Dear
Laissez Faire Today Reader,
Baltimore, MD -- What happens when you spend a day
at home searching the Internet for home appliances and maybe some
back-to-school supplies? For most people, you get a lazy afternoon. But
one couple in Long Island, N.Y., got a visit from their local police
department. They had some questions about their peculiar Internet
searches.
Better sit down before you read this. And move away any valuables you might throw at a wall in a fit of rage.
Michele Catalano was doing Google searches for pressure cookers. Her
husband was looking for a new backpack. A couple days later, six members
of the "Joint Terrorism Task Force" knocked on their door and asked
them to explain their actions.

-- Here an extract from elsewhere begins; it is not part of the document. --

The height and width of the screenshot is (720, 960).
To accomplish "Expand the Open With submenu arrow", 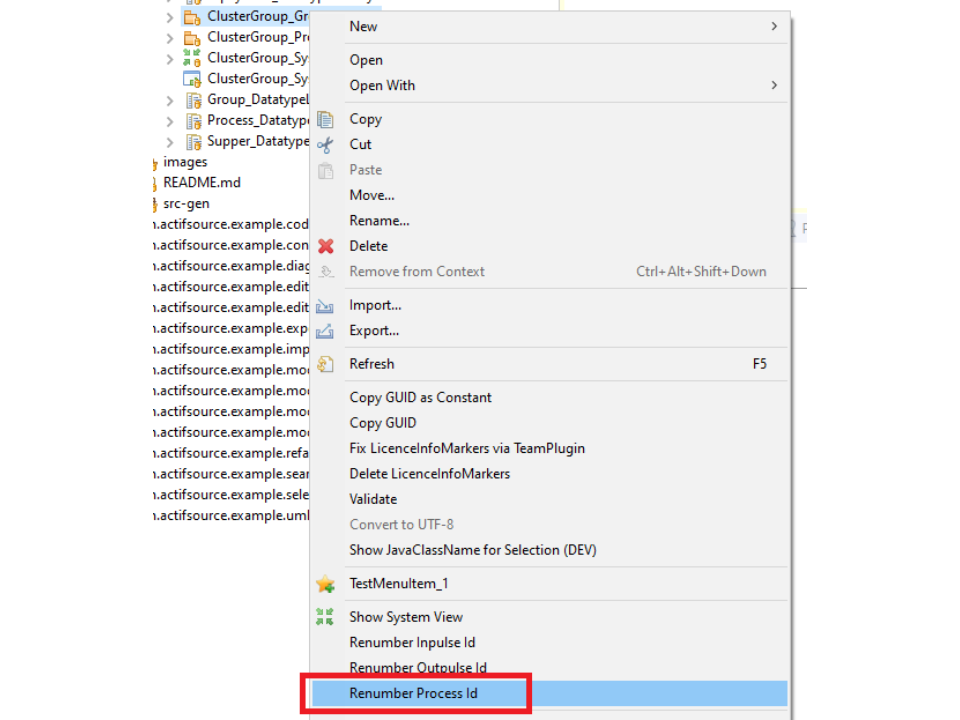I will point(774,85).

These weren't people from the FBI, the
NSA, or the Department of Homeland Security. Rather, they were local
police officers. Yet they had access to Internet searches that only a
few specific agencies were granted.
The news cycle is trying to draw the American attention away from the
ongoing spying scandal, but it's stories like this that keep it from
completely dying. This story of the Catalano family from New York merely
confirms your worst suspicions. So why would police be looking at the
Google searches of a normal, middle-class American family?
The government says that they can look at information of only
Americans who are connected to terror suspects by no more than two
people. And though it sounds small and limited in its scope, a simple
example shows just how far their reach extends.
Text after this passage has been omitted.